Source:
— START —
In particular, we show that, under a low-rank assumption, the spectrum of the Bochner Laplacian fully determines the connection and the topology of the underlying vector bundle.

**12/09/22:**With Artur Avila and Mihajlo Cekić, I am co-organizing in May 2023 a**workshop on Analytic techniques in dynamics and geometry**in Les Diablerets (Swiss Alps). The website for the conference is here.

**12/09/22:**I am very happy to co-organize with Mihajlo Cekić, Oana Ivanovici and Frédéric Naud the**2023 edition of the IMJ-PRG Summer School**in Paris (July 2023). This year, the topic will be**Microlocal and probabilistic methods in dynamics and geometry**. There will be four minicourses (by Colin Guillarmou, Malo Jézéquel, Laura Monk and Jared Wunsch) complemented by some research talks.**Registration**for the summer school just opened here!

**13/05/22:**We completely rewrote our paper with Yannick Guedes Bonthonneau on the**marked length spectrum conjecture for manifolds with cusps**, entitled*Local rigidity of manifolds with hyperbolics cusps II. Nonlinear theory*and just uploaded the new version to arXiv. There are major changes: first of all, we prove the expected theorem in full generality, that is, we show that the marked length spectrum locally determines the metric for cusp manifolds. Secondly, we clarify the exposition, especially the sections relative to the**microlocal calculus tailored for cusp manifolds**that we developed in the first paper*Local rigidity of manifolds with hyperbolics cusps II. Linear theory and microlocal tools*. Last but not least, the proof also relies on the meromorphic extension of the resolvent of the geodesic flow in Hölder-Zygmund regularity. Even for compact manifolds, and to the best of our knowledge, this was previously unknown. This should have interesting consequences, like some good**regularity properties for SRB measures**for instance.
— END —
Recorded information:
— START —
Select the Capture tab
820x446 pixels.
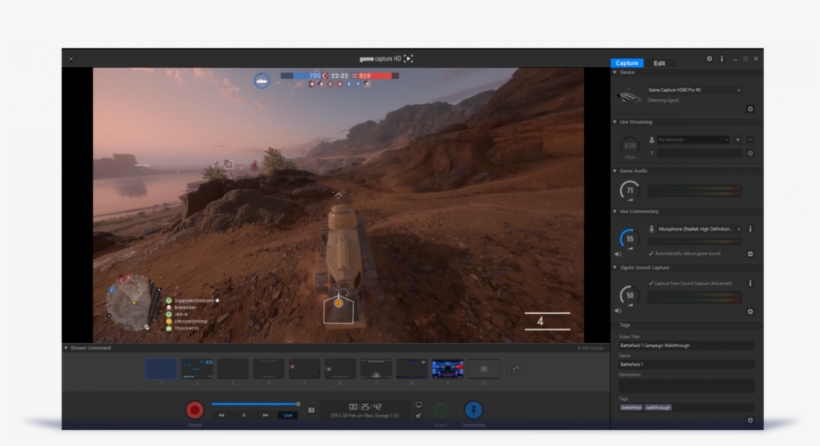point(627,63)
— END —
Your tasks:
a - Using the research news posts, what is the answer to each question?
(i) Where will the May 2023 workshop on analytic techniques in dynamics and geometry take place?
(ii) Who will give the four minicourses at the 2023 IMJ-PRG Summer School?
(iii) Under what assumption does the spectrum of the Bochner Laplacian fully determine the connection and the topology of the underlying vector bundle?
b - Extend the research news posts on dynamics and geometry, picking up right after their final sentence.

Task-by-task results:
a -
(i) In Les Diablerets, in the Swiss Alps.
(ii) Colin Guillarmou, Malo Jézéquel, Laura Monk and Jared Wunsch.
(iii) A low-rank assumption.

b -
**12/04/22:**We just finished writing a short survey paper with Mihajlo Cekić, Andrei Moroianu and Uwe Semmelmann on**frame flow ergodicity**and, more generally, on ergodicity for certain isometric partially hyperbolic dynamics. Our aim was to explain the circle of ideas in our former paper unlocking**Brin’s long-standing conjecture**on the ergodicity of the frame flow on 1/4-pinched negatively-curved Riemannian manifolds. It is intended not to be too technical and also gives a broad overview of the historical context.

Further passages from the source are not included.